Franz Friedrich Roger Wilmans (18 July 1812, in Bielefeld - 28 January 1881, in Münster) was a German historian and archivist.

From 1832 he studied philology and history at the University of Berlin, receiving his doctorate in 1835 with a dissertation on Cassius Dio, De Dionis Cassii fontibus et auctoritate. Afterwards, he worked as a schoolteacher at the Cadet Corps and Joachimsthal Gymnasium in Berlin. In 1851 he succeeded Heinrich August Erhard as director of the provincial archives in Münster, a position he maintained up until his death in 1881.

== Selected works ==
He made important contributions to the Monumenta Germaniae Historica, that included editions of works by Otto von Freising. Among his other principal writings are the following:
- Jahrbücher des Deutschen Reichs unter der Herrschaft König und Kaiser Otto's III., 983-1002, (1840) - Yearbooks on the German Empire under the rule of King and Emperor Otto III, 983–1002.
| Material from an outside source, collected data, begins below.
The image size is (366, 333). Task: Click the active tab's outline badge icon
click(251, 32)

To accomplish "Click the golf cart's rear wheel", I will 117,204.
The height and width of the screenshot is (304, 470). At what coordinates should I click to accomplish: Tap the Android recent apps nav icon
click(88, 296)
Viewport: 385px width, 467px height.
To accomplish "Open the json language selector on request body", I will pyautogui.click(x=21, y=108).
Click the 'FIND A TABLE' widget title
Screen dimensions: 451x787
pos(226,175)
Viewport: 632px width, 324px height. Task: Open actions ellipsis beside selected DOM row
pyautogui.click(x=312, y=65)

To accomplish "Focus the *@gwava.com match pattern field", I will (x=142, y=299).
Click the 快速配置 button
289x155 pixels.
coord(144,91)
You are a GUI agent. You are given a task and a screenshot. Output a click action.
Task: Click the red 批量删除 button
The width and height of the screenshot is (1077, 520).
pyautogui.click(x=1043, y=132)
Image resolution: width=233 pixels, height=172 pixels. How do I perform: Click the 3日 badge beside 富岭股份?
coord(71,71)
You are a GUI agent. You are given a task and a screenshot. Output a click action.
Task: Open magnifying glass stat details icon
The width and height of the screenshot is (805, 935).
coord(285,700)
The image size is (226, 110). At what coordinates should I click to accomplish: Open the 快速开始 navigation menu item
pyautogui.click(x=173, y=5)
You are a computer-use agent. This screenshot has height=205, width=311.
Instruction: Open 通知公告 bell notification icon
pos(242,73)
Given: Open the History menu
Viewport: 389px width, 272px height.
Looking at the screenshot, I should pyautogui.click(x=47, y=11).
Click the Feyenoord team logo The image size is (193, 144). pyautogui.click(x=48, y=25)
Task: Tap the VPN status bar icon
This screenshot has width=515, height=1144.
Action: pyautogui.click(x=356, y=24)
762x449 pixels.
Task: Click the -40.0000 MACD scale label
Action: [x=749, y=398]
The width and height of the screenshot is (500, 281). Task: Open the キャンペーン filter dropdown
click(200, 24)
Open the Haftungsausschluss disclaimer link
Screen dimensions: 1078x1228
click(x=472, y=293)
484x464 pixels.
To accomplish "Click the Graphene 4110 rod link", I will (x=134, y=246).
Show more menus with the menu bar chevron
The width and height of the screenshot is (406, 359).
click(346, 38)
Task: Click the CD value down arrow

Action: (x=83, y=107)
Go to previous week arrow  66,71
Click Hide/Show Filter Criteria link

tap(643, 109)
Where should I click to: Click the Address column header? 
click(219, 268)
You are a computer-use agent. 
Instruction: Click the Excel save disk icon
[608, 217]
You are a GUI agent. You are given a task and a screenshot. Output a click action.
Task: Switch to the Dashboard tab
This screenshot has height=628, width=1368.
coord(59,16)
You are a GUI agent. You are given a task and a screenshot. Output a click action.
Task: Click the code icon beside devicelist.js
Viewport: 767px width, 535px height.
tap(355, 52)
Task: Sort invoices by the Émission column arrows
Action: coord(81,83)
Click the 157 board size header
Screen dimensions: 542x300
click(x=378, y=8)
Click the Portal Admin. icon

- Die Kaiserurkunden der Provinz Westfalen 777–1313 - The royal register of the province of Westphalia 777–1313.
  - Die Urkunden des Karolingischen Zeitalters 777–900, (1867) - Documents of the Carolingian era 777–900.
  - Die Urkunden der Jahre 901–1254, (1881) - Records of the years 901–1254.
- Die Schicksale der Reichskleinodien und des Kirchenschatzes des Aachener Krönungsstiftes während der französischen Revolution, (1872) - Fates of the imperial ministries and church treasuries of the Aachen Krönungsstift during the French Revolution.
- Zur Geschichte der Universität Münster in den Jahren 1802–1818. Nach archivalischen Quellen, (1875) - History of the University of Münster in the years 1802–1818; according to archival sources.
In the Westfälisches Urkundenbuch (Westphalian register) he published:
- Index zu H. A. Erhardts Regesta historiae Westfaliae, (1861) - Index to Erhardt's Regesta historiae Westfaliae.
- Die Urkunden des Bisthums Münster von 1201–1300, (1871) - Records of the Bishopric of Münster from 1201 to 1300.
- Die Urkunden des Bistums Paderborn 1201–1300 - Documents of the Diocese of Paderborn 1201–1300.
  - Book 1: Die Urkunden der Jahre 1201–1240, (1871) - Records from the years 1201–1240.
  - Book 2: Die Urkunden der Jahre 1241–1250, (1880) - Records from the years 1241–1250.